Their success however doesn’t stem only from being one of the largest and leading search engines on the web, but because they’ve taken the time to really hone in on what matters to their users, and that is the power of simplicity, trust, and ease of use which goes into each and every product they deliver.

Think about the last time you experienced an easy to use product or made an online purchase that was seamless? Did it make you feel good about your purchase? Are you more likely to recommend it because your experience was positive? When used skillfully, white space acts as a visual signal to draw attention to content you wish your reader to focus on next. It can evoke feelings of simplicity to complex materials (such as hard to digest educational or medical journals).

I often think back to my first year of college when I studied Psychology, which was no easy task. I remember one of the books I was assigned had an online study companion filled with images, videos, tutorials, quizzes and more. They utilized the power of well structured content to enhance their product for online use (which was clearly successful because it was the only medical book I read cover to cover). In essence, they took their ordinary book and turned it into an interactive online machine, engaging their user and thus increasing the success of their paperback product.

Take a peek at the following image below and what do you see first? Without you even realizing it, what you see is being driven by your minds interpretation of the information being presented to it. Many of you may have seen these images before, but if not, most of you will see one image before you see the next, or until someone points out the image to you in reverse. In the first image some will see the man playing the saxophone first while others will see the silhouette of a woman’s face. In the second top image some people will focus on the white space and will see two people staring at each each other while others will see a vase or candelabra.  Below it, do you see a monkey in a tree or a vicious lion? and finally do you see a giant heat with hair or the back of a woman wearing a coat and  holding a purse?

Optical Illusion

Regardless of the product or service you provide, white space is an essential element that should never be overlooked in web design (as demonstrated above), can evoke interpretation in your end user without them even realizing it. Too much white space, and you risk breaking the connection between the elements causing user confusion, lack of trust, and loss of customer retention to name a few. Your viewing audience may not know what exactly it is about your site that makes them feel uncomfortable, but it’s an emotion you surely want to avoid.

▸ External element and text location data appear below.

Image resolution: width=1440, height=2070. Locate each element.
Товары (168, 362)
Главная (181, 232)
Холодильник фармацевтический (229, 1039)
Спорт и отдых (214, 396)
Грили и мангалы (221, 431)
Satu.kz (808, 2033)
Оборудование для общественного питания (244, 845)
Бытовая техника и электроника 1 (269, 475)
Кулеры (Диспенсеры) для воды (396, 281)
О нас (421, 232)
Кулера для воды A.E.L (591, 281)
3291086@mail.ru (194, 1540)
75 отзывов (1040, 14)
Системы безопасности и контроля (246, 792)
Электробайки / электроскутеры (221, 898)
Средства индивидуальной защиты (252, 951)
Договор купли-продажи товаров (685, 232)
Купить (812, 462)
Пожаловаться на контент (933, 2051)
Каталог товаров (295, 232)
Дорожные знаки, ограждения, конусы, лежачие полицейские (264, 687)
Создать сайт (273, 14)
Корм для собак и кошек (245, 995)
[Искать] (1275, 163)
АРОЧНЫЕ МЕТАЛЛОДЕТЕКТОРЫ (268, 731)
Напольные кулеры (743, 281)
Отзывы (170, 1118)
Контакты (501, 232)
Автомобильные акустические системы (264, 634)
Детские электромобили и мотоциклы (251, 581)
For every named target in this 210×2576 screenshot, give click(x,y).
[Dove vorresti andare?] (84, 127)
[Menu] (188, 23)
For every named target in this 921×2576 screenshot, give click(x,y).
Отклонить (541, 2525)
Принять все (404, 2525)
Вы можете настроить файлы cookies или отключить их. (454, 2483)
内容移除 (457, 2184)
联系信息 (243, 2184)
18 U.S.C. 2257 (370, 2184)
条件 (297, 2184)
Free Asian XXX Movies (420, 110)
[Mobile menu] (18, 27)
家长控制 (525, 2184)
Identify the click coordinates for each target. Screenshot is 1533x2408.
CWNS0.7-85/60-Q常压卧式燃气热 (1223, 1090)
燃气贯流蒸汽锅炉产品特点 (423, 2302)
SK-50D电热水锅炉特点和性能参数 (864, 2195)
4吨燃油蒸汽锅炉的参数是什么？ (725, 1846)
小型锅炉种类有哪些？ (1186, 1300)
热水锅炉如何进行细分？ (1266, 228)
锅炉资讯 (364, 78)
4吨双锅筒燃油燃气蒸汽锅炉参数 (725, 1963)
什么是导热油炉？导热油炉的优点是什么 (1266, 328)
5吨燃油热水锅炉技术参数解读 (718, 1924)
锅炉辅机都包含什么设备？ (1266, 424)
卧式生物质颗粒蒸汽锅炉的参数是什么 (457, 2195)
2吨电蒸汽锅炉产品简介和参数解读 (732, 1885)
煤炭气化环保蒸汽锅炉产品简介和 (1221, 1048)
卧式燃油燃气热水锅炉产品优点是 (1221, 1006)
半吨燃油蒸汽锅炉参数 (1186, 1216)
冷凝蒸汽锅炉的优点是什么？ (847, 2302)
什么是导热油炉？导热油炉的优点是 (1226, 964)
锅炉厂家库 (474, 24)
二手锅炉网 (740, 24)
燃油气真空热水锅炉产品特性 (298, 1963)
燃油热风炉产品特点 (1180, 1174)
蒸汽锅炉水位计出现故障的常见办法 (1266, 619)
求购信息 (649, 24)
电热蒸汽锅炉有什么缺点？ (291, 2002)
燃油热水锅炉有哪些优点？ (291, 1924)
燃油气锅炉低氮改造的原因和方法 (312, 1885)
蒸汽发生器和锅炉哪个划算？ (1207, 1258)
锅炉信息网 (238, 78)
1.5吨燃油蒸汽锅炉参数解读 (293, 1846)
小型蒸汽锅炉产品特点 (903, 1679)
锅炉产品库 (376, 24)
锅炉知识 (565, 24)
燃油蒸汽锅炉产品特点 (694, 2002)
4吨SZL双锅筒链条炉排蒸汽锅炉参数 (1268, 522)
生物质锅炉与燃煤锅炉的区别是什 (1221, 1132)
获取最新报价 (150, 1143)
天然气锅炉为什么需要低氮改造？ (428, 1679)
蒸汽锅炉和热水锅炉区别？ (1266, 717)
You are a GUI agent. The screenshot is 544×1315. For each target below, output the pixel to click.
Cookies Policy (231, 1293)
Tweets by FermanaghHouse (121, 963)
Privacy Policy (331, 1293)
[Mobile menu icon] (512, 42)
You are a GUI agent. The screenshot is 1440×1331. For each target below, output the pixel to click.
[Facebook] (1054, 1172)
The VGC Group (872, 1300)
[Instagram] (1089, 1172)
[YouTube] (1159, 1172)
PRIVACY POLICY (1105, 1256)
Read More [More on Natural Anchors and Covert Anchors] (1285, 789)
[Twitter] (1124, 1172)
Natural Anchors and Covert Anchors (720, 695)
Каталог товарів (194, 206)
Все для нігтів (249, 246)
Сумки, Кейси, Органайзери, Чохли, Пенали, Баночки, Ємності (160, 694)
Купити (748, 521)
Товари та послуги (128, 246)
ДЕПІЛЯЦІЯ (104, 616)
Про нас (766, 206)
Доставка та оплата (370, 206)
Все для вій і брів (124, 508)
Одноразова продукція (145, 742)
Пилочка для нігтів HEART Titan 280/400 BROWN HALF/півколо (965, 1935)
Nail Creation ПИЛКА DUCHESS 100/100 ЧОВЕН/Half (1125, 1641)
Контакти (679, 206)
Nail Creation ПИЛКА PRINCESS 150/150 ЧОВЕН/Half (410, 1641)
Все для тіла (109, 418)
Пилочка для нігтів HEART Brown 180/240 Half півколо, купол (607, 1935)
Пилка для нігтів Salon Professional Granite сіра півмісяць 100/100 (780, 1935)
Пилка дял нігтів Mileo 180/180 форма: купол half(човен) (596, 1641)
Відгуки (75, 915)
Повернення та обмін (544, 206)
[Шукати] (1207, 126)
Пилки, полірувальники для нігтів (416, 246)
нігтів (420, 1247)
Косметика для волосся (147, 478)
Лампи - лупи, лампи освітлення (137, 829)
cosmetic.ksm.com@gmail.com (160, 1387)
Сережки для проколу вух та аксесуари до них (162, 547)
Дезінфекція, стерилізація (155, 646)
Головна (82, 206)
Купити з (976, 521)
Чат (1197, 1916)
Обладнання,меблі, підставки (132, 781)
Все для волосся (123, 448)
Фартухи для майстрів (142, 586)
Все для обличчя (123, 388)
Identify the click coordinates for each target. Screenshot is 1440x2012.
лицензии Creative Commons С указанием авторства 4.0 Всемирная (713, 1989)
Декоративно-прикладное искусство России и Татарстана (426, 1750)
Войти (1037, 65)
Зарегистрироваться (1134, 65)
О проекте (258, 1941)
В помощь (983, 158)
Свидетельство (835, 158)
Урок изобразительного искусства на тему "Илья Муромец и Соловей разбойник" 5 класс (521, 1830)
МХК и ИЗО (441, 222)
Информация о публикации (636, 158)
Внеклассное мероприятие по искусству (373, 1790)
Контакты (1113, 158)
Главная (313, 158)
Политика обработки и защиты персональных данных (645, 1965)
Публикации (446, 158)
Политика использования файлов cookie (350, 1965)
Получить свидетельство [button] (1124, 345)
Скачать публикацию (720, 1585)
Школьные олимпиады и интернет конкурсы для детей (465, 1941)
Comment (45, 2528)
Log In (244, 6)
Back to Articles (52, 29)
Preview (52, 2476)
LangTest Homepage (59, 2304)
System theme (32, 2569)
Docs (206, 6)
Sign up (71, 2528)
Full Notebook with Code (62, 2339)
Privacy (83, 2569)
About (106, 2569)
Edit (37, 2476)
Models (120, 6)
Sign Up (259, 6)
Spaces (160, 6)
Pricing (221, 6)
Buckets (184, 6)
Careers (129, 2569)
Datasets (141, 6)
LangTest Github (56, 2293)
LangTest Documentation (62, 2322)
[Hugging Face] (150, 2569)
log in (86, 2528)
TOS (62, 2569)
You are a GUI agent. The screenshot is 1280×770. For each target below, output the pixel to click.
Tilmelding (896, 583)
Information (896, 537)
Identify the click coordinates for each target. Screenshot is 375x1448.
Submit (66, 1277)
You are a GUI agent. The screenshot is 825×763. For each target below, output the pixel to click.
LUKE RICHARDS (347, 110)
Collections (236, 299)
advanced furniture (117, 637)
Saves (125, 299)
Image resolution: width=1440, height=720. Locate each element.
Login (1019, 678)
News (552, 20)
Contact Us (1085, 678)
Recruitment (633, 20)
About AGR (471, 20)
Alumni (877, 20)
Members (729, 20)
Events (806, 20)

User confusion occurs when your website is in a state of chaos or clutter. Clutter can be defined as an abundance of visual stimulation on a page with little to no white space, which distracts and derails your user. Occasionally some less than honest sites will purposefully create imbalance as their intentions are to force the user into making spontaneous purchases (which ultimately results in buyer remorse and failure to retain return customers), but that leads into another topic all together.

Because our working memory is limited, large amounts of written data back to back is hard for our memory to process as our cognitive resources are limited. Too much information and/or misinformation results in processing overload and cognitive dissonance can occur (especially if it goes against your end users belief of what is true). Triggering this emotion will increase the likelihood of your end user’s distrust with your site, product and/or service – and once your down, many companies simply cannot recover themselves without thorough research to undo what’s been done and that can cost a lot of money.

These are just a few examples to summarize why white space plays an important role in everything we create on the web. It helps to alleviate that information or content overload. Whether real or perceived, white space has a detrimental psychological effect on the usability and is a key player in the success of your website.